最終更新:2026-05-10
業務用電気温水器「水漏れ」の原因:逃し弁(安全弁)からの漏れ
修理費用
5,000〜20,000円
対応時間
翌日〜3日
発生頻度
発生頻度:高
応急処置
逃し弁(温水器側面・上部にある弁、排水管が接続されている)からの漏れを確認してください。少量の漏れは正常動作(膨張水の放出)の場合があります。大量・継続的な漏れは業者に連絡してください。
確認手順
- 1逃し弁の排水管から水が出ているか確認する(加熱中の少量は正常)
- 2逃し弁を手動で開閉してみる(固着している場合は故障)
- 3継続的な大量漏れか・加熱中のみの少量漏れかを判断する
- 4水圧が高い環境でないか確認する(高水圧で逃し弁が頻繁に作動する)
- 5逃し弁の設置から5年以上経過しているか確認する
専門家コメント
逃し弁は温水器の安全装置です。適切に機能しないと過圧によるタンク破裂リスクがあります。5〜7年での定期交換が推奨されます。交換は比較的低コストで安全確保の重要なメンテナンスです。(設備修理士監修)
実際の事例
温水器の排水管から常時水が滴るようになったケース
加熱の有無に関わらず逃し弁から常時水が漏れる。弁の固着・劣化を確認。交換費用8,000円で修理。7年使用での経年劣化が原因。

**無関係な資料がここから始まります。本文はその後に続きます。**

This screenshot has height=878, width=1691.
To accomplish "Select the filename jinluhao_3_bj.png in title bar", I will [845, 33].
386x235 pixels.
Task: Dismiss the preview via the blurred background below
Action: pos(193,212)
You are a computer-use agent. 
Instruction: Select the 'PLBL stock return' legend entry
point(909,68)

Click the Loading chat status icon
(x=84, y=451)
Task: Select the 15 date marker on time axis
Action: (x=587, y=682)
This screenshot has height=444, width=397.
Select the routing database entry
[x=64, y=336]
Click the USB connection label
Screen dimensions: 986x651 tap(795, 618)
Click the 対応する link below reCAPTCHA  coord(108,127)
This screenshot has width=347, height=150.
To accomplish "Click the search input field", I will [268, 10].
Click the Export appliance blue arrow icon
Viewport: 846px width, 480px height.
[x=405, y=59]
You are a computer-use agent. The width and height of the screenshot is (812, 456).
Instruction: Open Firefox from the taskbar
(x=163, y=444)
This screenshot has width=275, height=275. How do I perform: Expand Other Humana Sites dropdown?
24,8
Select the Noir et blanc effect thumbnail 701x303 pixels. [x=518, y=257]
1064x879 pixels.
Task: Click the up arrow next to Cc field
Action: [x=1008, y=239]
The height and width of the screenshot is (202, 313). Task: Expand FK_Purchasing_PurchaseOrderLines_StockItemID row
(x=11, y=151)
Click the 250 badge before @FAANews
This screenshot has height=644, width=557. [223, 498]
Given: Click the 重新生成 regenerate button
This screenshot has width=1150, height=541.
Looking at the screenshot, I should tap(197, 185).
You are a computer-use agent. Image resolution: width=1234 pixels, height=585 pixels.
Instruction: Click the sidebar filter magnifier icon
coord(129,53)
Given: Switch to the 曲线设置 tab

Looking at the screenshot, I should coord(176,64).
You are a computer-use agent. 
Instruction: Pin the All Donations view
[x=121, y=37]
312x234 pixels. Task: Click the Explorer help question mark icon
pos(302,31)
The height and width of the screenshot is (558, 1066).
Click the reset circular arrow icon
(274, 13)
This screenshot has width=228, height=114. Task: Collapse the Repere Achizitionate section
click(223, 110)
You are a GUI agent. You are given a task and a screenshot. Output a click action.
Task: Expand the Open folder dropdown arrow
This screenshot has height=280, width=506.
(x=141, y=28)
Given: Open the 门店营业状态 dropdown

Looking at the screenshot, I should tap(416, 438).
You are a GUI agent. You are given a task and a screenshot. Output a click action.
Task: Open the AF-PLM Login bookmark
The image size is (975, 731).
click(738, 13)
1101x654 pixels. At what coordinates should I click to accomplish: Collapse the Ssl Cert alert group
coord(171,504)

店舗の電気温水器で逃し弁からの水漏れが床を濡らし続けたケース
「温水器の下が濡れている」と相談。逃し弁(安全弁)のパッキン劣化により、わずかに水が滲み出ていた。逃し弁交換(費用15,000円)で解決。「設置してから一度も確認したことがなかった」とのこと。逃し弁は年1回の動作確認が必要な安全部品であることを説明し、確認方法(レバーを軽く引いて水が出るか確認→正常なら閉まる)を実演した。定期確認を維持管理チェックリストに追加することを勧めた。
逃し弁の固着により水圧上昇で接続管が破裂したケース
「温水器周辺から大量の水漏れ」と緊急連絡。調査すると逃し弁が10年以上の固着(錆びによる動作不良)で機能しておらず、内部水圧の上昇に耐えられなくなった接続部が破裂していた。逃し弁交換+接続管修理で費用38,000円。「逃し弁を知らなかった」という担当者も多いとのことで、温水器の安全弁は「見て知っておくべき部品」であることを周知した。
よくある質問
Q. 逃し弁からの少量の水は正常ですか?
A. 加熱中に少量(数十ml程度)の水が出るのは、水の熱膨張を逃すための正常動作です。ただし持続的に大量に漏れる場合は弁の劣化・固着が疑われます。
Q. 逃し弁(安全弁)から少量の水が出るのは正常ですか?
A. 給湯中や昇温時に一時的に水が出ることは正常です(圧力調整のため)。ただし常時水が滴り続ける場合はパッキン劣化による故障です。年1回、レバーを軽く引いて動作確認(水が出て、レバーを離したら止まる)を実施してください。
Q. 逃し弁の交換時期の目安は?
A. 5〜8年が交換目安です。動作確認の際にレバーが動かない(固着)・水が止まらない場合は即交換が必要です。安全弁の固着放置は最悪の場合タンク破裂につながります。